Ridge Penalty - Random Notes Go Brrrrrrr

> [!tldr] Ridge Penalty > A ridge penalty generically refers to a penalty of the form $\beta^{T}D\beta$that is added to an (unpenalized) objective when optimizing for some $\beta$. This commonly relates to a #bayesian prior of $\beta \sim N(0, D^{-1}),$since $\beta^{T}D\beta$ is the only term in its log-likelihood containing $\beta$. Common forms include: - [[Linear Regression Methods#Ridge Regression|Ridge regression]] where $D \propto I$, - The Bayesian formulation of [[Mixed Linear Models]], - The [[Splines#The Wiggliness Penalty]] which penalizes $\beta$ based on the wiggliness (second derivative) of the basis. For a purely predictive perspective, it reduces variability in the [[Bias-Variance Tradeoff]] by reducing the [[Degree of Freedom]] in the model, i.e. the degree to which coefficients $\beta$ are allowed to vary. ### Bayesian / Mixed Modeling Interpretations We can also interpret the ridge penalty as a Bayesian prior that $\beta \sim N\left( 0, \frac{\sigma^{2}_{\epsilon}}{\lambda} D^{-1} \right),$i.e. a mixed model where $\beta$ are (partly) random effects. - $D$ captures our "idea" about what $\beta$ behave like -- e.g. continuous, around 0, etc.

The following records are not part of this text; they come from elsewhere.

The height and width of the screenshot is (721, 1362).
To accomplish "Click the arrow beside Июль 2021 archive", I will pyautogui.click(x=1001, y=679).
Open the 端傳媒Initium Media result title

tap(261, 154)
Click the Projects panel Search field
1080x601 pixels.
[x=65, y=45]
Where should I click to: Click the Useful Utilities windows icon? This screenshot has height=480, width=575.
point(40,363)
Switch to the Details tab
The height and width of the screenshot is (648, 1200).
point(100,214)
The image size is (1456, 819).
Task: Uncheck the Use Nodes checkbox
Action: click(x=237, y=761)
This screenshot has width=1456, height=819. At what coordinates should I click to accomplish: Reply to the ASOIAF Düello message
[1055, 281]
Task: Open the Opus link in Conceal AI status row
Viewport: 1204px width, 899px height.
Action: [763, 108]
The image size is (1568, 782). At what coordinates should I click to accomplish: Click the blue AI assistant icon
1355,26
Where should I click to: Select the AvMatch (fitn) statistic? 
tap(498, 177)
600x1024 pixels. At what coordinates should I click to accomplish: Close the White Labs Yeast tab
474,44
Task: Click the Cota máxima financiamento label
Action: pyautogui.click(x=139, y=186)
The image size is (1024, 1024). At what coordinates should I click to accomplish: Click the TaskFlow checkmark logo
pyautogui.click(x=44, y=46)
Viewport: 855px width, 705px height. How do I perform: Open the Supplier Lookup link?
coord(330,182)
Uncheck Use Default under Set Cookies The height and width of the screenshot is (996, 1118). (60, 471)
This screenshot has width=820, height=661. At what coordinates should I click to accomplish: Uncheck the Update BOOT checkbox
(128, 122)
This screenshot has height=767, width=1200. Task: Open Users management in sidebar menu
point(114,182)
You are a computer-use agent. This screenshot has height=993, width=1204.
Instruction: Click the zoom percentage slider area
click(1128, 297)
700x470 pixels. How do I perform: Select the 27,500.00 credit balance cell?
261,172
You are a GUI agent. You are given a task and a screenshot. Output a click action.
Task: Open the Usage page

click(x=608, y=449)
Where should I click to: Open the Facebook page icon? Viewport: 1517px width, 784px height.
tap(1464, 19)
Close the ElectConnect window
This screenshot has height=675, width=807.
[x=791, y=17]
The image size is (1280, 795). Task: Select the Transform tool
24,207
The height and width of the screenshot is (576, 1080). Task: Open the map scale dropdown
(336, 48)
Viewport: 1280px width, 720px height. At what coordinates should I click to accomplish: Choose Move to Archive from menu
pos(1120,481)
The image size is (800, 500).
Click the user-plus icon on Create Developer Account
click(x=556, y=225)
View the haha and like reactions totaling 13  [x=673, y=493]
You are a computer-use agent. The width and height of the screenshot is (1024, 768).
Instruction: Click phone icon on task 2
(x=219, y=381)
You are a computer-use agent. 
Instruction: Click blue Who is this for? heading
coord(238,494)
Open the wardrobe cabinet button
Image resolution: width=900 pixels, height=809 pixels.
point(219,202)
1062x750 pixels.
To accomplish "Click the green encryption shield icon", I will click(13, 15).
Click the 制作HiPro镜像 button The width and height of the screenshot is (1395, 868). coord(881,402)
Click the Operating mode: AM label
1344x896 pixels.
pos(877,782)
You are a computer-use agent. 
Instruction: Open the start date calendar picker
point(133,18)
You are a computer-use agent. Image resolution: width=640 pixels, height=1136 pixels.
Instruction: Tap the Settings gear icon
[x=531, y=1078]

If we set some entries in $D$ to 0 to avoid penalizing some of the terms, it can result in an (improper) uniform prior for those terms' coefficients. - A large $\lambda$ corresponds to a small $\kappa$, representing a belief that $\beta$ shouldn't deviate too much from $0$. In a mixed model context, $\lambda$ controls the signal-to-noise ratio: assuming the noise $\pmb{\epsilon} \sim N(\mathbf{0},\sigma^{2}_{\epsilon}I)$ independent of all else, and $\mathrm{Cov}(\beta)= \sigma^{2}_{b}I$, we have $\lambda=\frac{\sigma^{2}_{\epsilon}}{\sigma^{2}_{b}}.$Therefore, a high signal-to-noise ratio corresponds to a small $\lambda$, where we can reduce penalty without worrying about overfitting.